Cependant les voitures s’arrêtaient au perron. Le général quitta la sienne en s’ébrouant ; derrière lui, le colonel remit de l’ordre dans son plumet. Le gros major, son sabre sous le bras, sauta à bas du drojki ; puis les sous-lieutenants et l’enseigne qu’ils tenaient sur leurs genoux s’élancèrent hors du bon voyage ; enfin, les trois avantageux cavaliers mirent pied à terre.

« Monsieur est absent, dit un valet apparu sur le seuil.

– Comment, absent ? Mais il reviendra pour dîner, j’espère ?

– Non, il est parti pour toute la journée. Il ne sera de retour que demain vers cette heure-ci.

– Ah bah ! que dites-vous de cela ? demanda le général.

– J’avoue que, pour une plaisanterie…, dit le colonel en riant.

– Mais qu’allons-nous faire ? reprit le général mécontent. S’il ne pouvait pas nous recevoir, pourquoi diantre nous inviter ?

– Vraiment, Excellence, je ne comprends pas qu’on puisse agir de la sorte ! déclara un jeune officier.

– Hein ?… dit le général, qui usait de cette particule chaque fois qu’il adressait la parole à un officier subalterne.

– Je disais, Excellence, qu’on n’agit pas de la sorte.

– Évidemment… Quand il vous arrive un empêchement, on prévient les gens ou on ne les invite pas du tout.

– Eh bien, Excellence, fit le colonel, il ne nous reste plus qu’à nous en retourner.

– Évidemment… Pourtant, attendez… Nous pouvons toujours voir la calèche. Il ne l’a sans doute pas emportée avec lui. Eh, l’ami, approche !

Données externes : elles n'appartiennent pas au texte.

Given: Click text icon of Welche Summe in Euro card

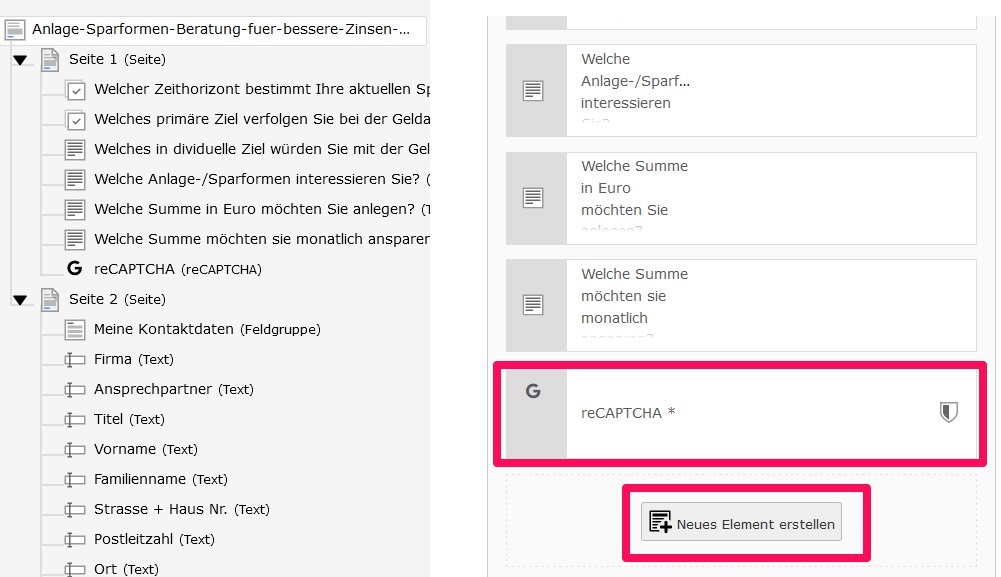Looking at the screenshot, I should [x=533, y=198].
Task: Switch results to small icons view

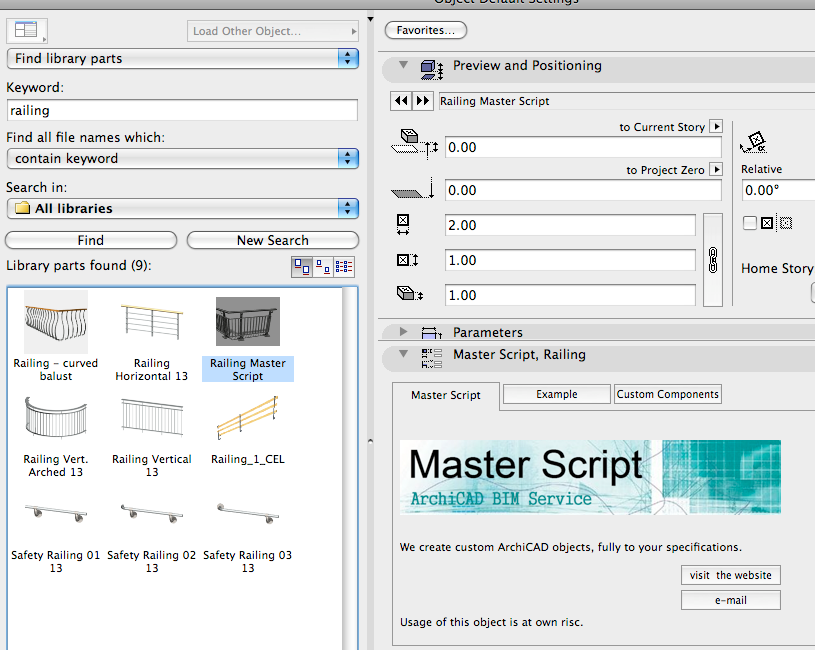Action: [322, 267]
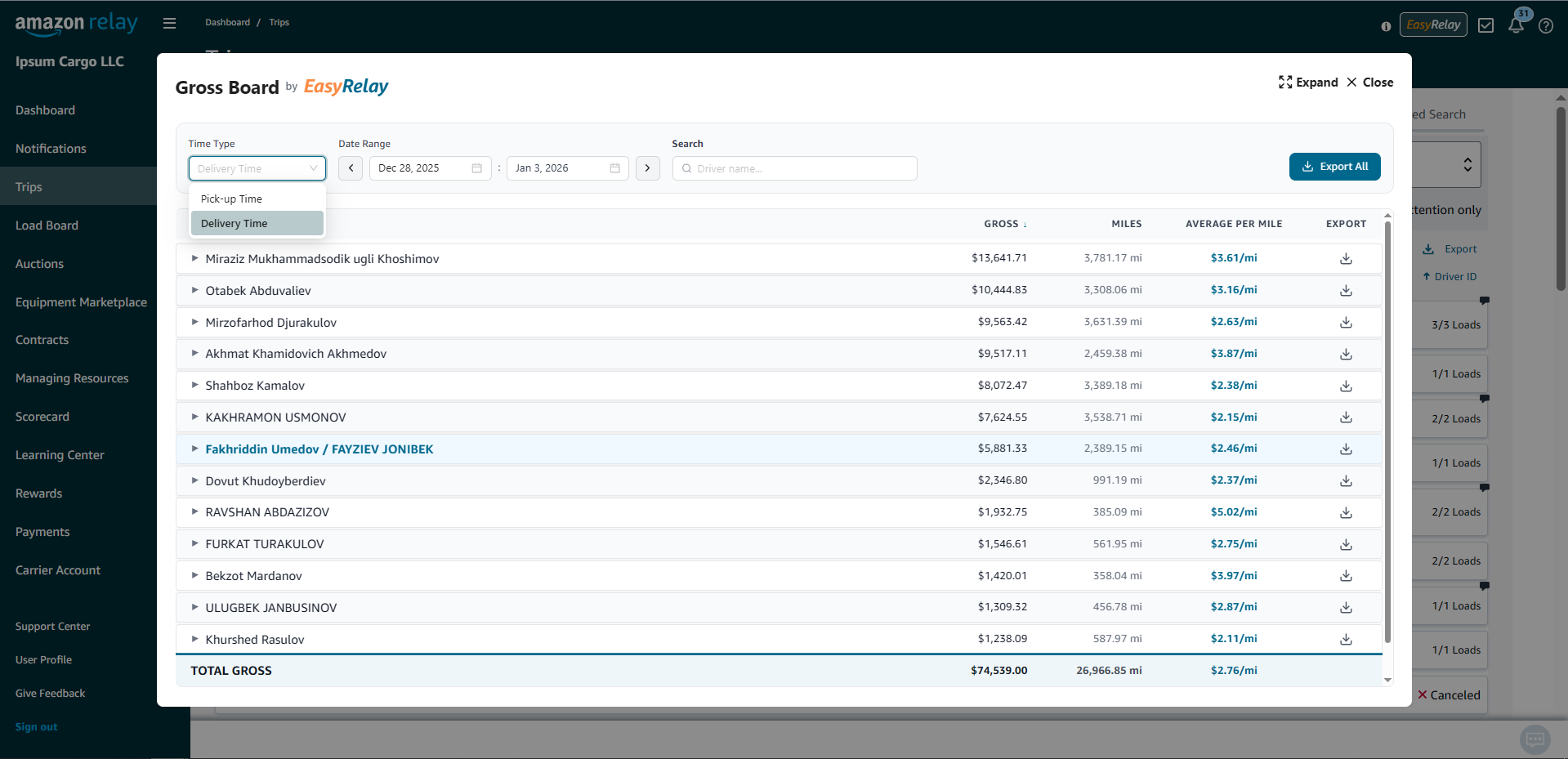Viewport: 1568px width, 759px height.
Task: Advance to next date range arrow
Action: [647, 168]
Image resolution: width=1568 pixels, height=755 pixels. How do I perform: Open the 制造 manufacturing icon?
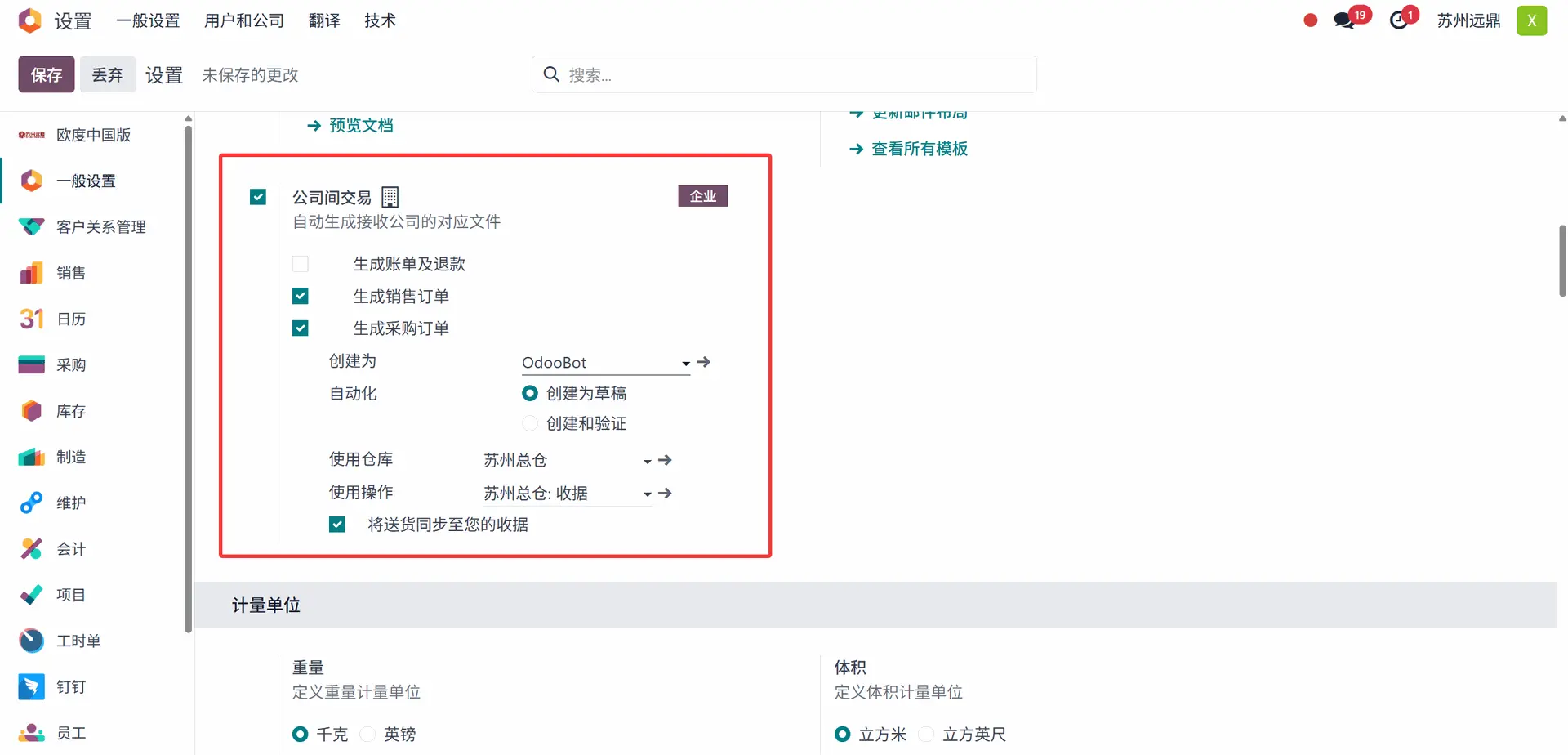[31, 457]
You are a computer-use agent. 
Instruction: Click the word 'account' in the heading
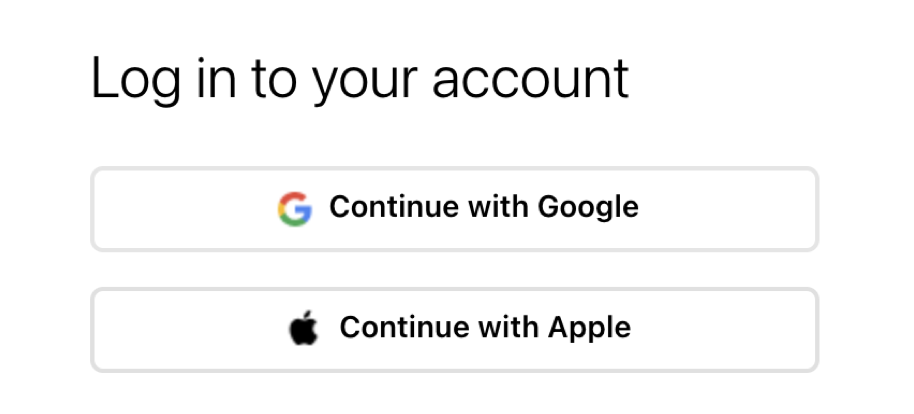(x=530, y=80)
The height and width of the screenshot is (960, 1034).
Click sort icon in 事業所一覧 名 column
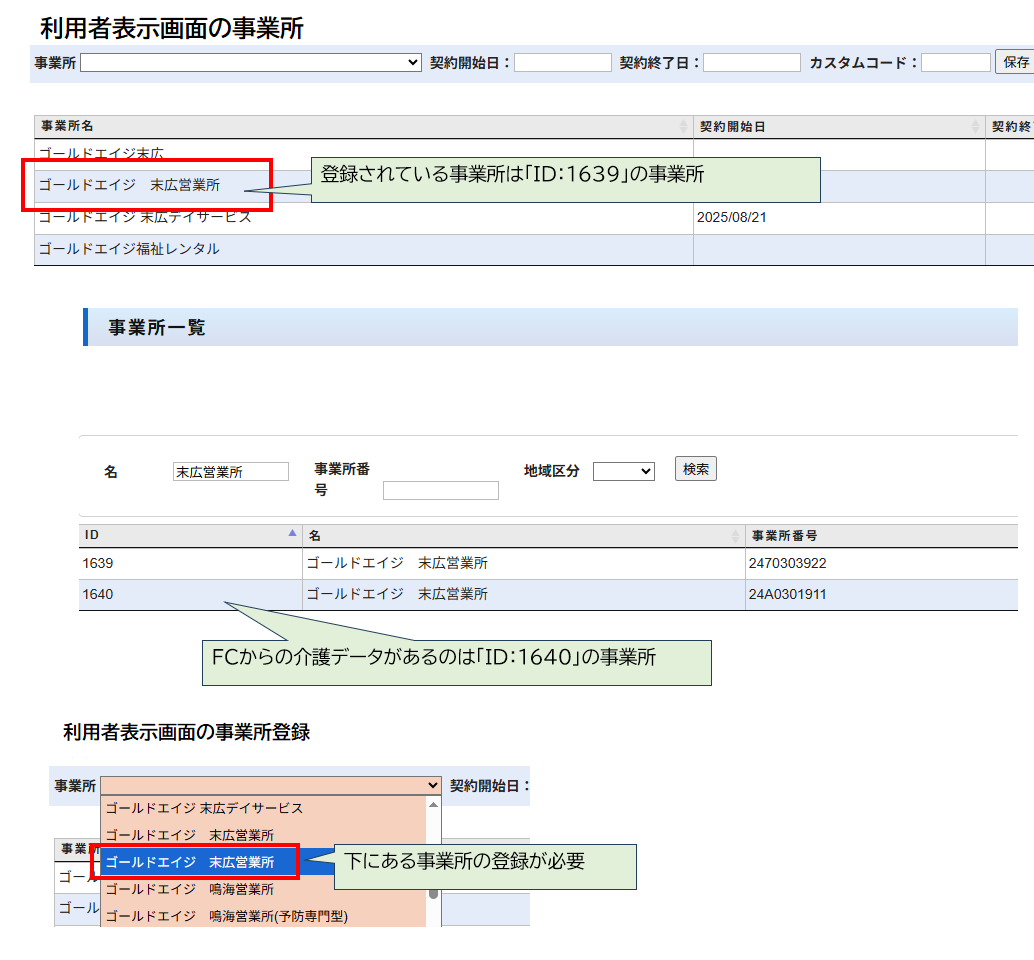736,536
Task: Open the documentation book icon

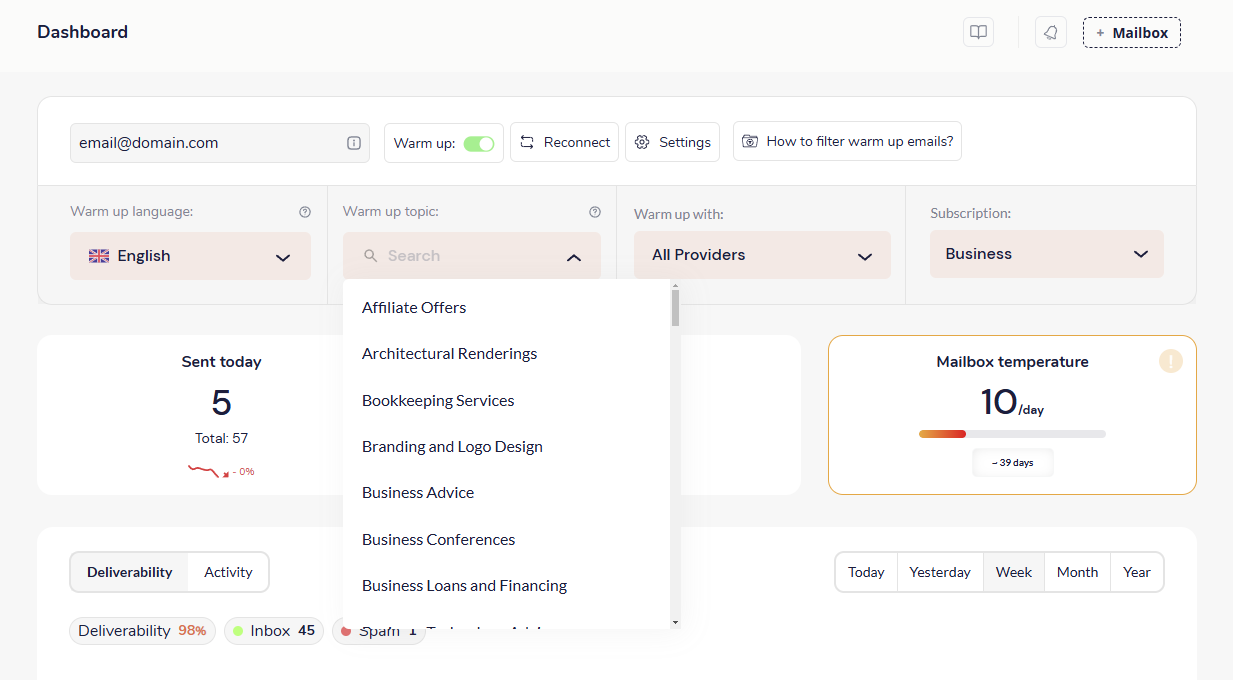Action: [x=978, y=32]
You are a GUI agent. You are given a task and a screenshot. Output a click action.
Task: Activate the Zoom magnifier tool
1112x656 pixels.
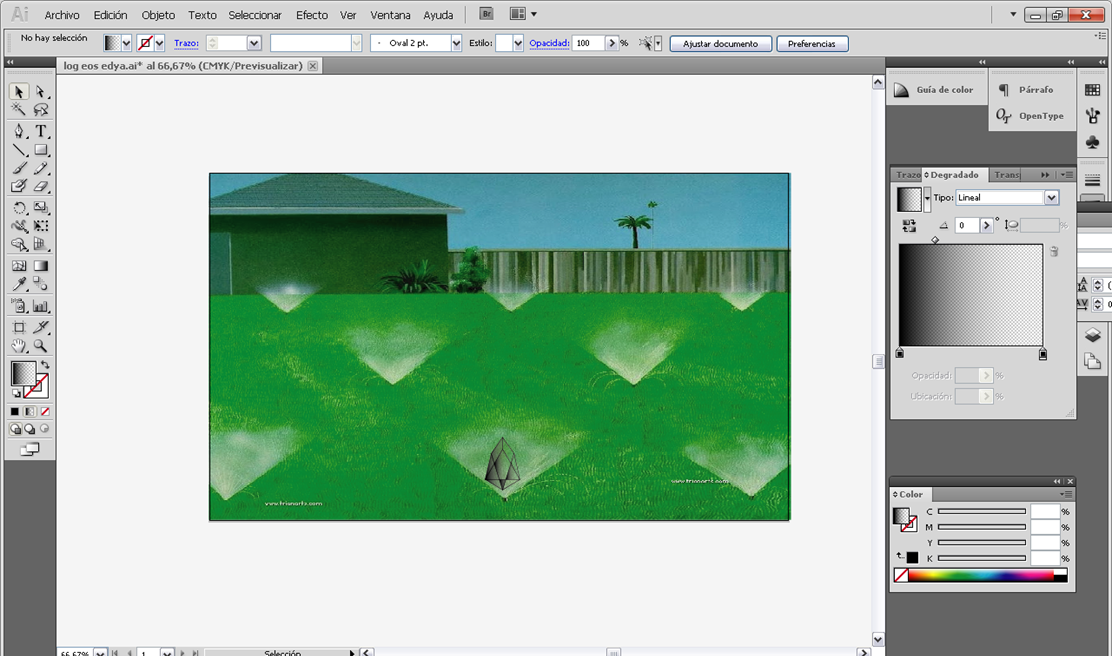pyautogui.click(x=41, y=346)
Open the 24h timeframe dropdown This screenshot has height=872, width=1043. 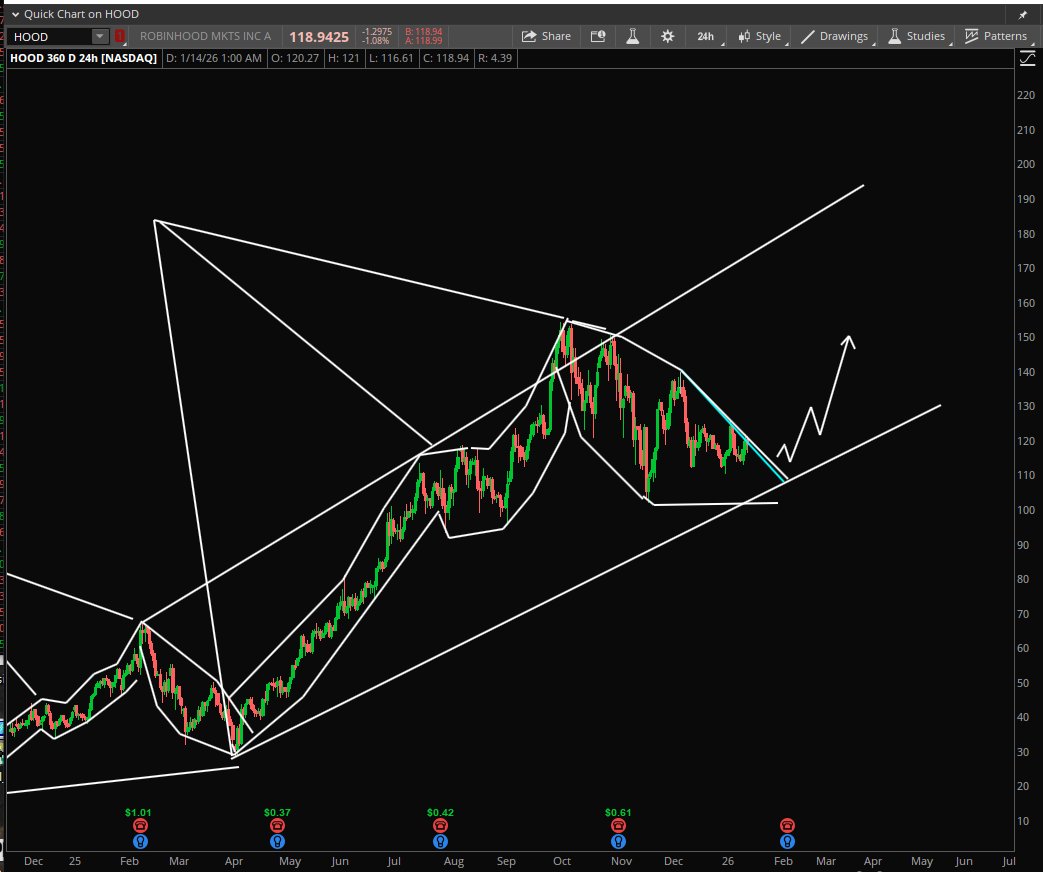point(704,36)
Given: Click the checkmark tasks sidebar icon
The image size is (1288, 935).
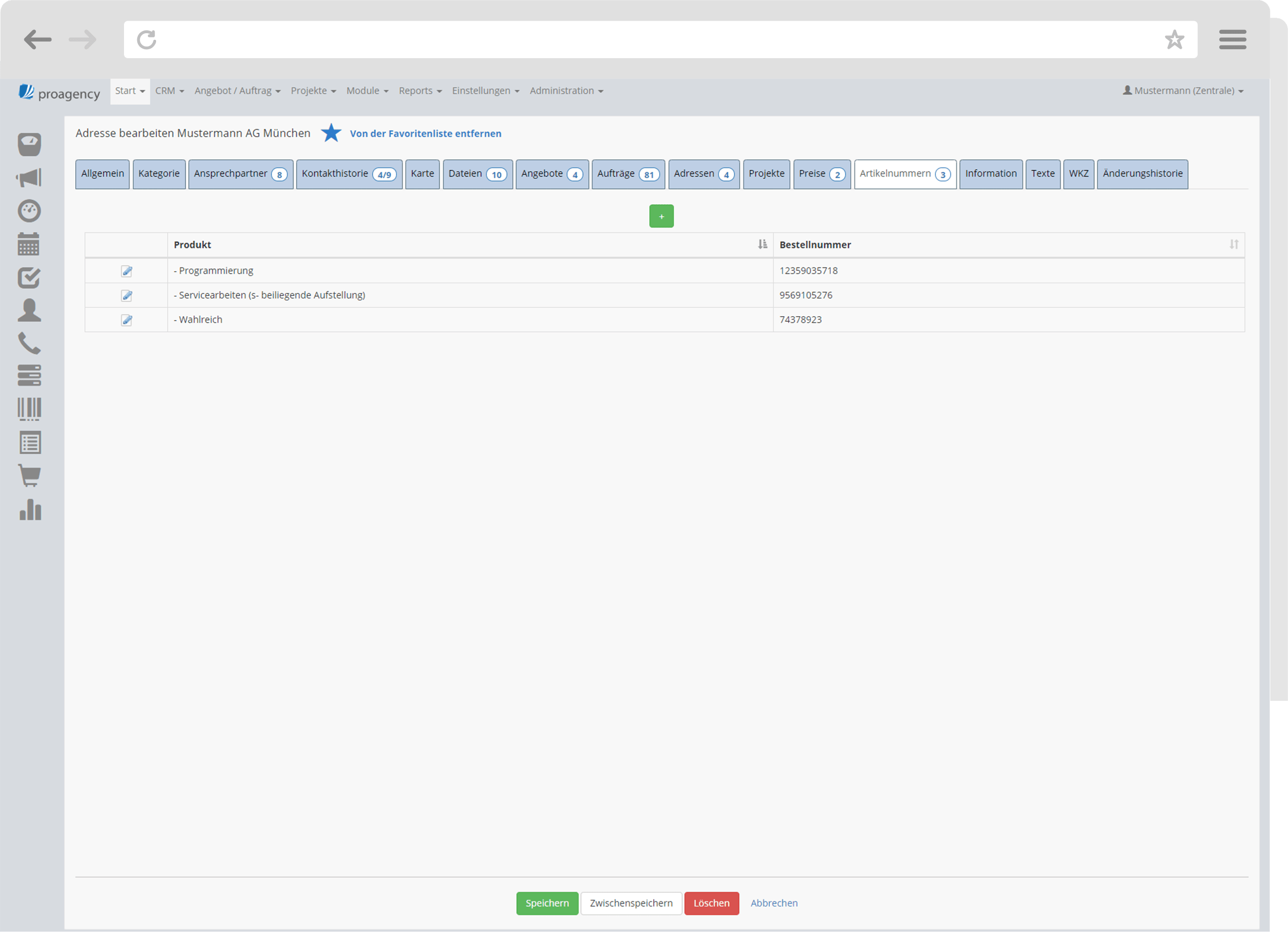Looking at the screenshot, I should click(x=29, y=278).
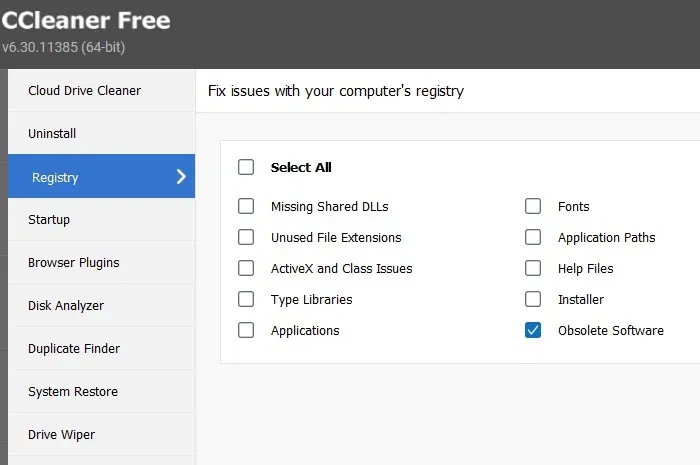Check the Type Libraries option
700x465 pixels.
pyautogui.click(x=246, y=299)
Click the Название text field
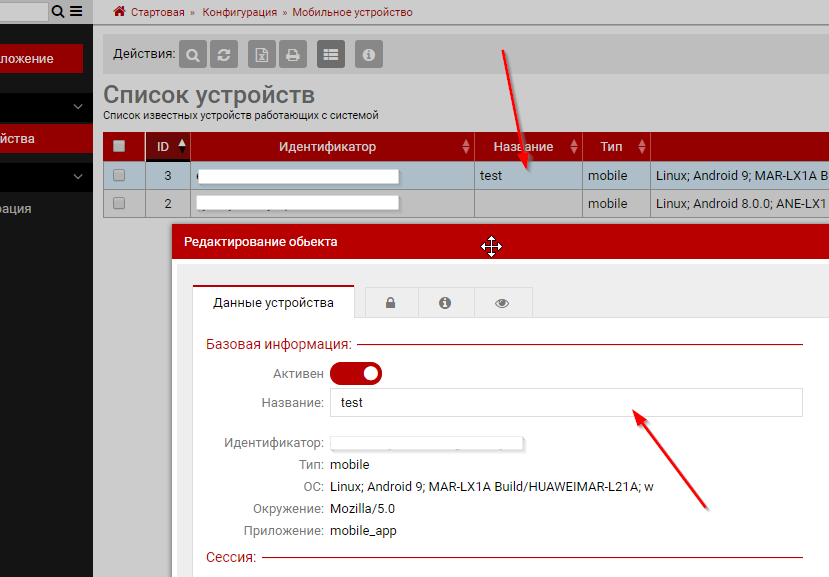829x577 pixels. tap(565, 402)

– Qu’ordonne Votre Excellence ?

– Tu es sans doute palefrenier ?

– Tout juste, Votre Excellence !

– Fais-nous voir la calèche que ton maître a acquise récemment.

– Si vous voulez bien me suivre dans la remise… »

Le général et tous ses officiers gagnèrent la remise.

« La voilà. Attendez, il fait un peu sombre, je vais la rouler au grand jour. »

Le général et ses officiers firent le tour de la calèche, en inspectant soigneusement les roues et les ressorts.

« Mais je n’y vois rien de particulier, déclara le général ; c’est une calèche très ordinaire !

– Tout ce qu’il y a de plus ordinaire ! renchérit le colonel.

– Il me semble, Excellence, qu’elle ne vaut pas quatre mille roubles, insinua l’un des jeunes officiers.

– Hein ?…

– Je dis, Excellence, qu’elle ne semble pas valoir quatre mille roubles.

– Quatre mille roubles ! Même pas la moitié… À moins que l’intérieur ne présente quelque particularité… Allons, l’ami, relève le tablier… »

Tchertokoutski, tout recroquevillé dans sa robe de chambre, apparut aux yeux des officiers.

« Ah ! vous voilà !… », dit le général stupéfait.

Sur ces mots, le général rabattit le tablier sur Tchertokoutski, referma la portière et s’en fut aussitôt, suivi de messieurs les officiers.

Notes[modifier]

  1. Le jeu consiste à jeter un clou à grosse tête en sorte qu’il se fiche dans un anneau situé à terre (Note du traducteur.)
  2. Ces provinces passaient pour être arriérées (Note du traducteur.)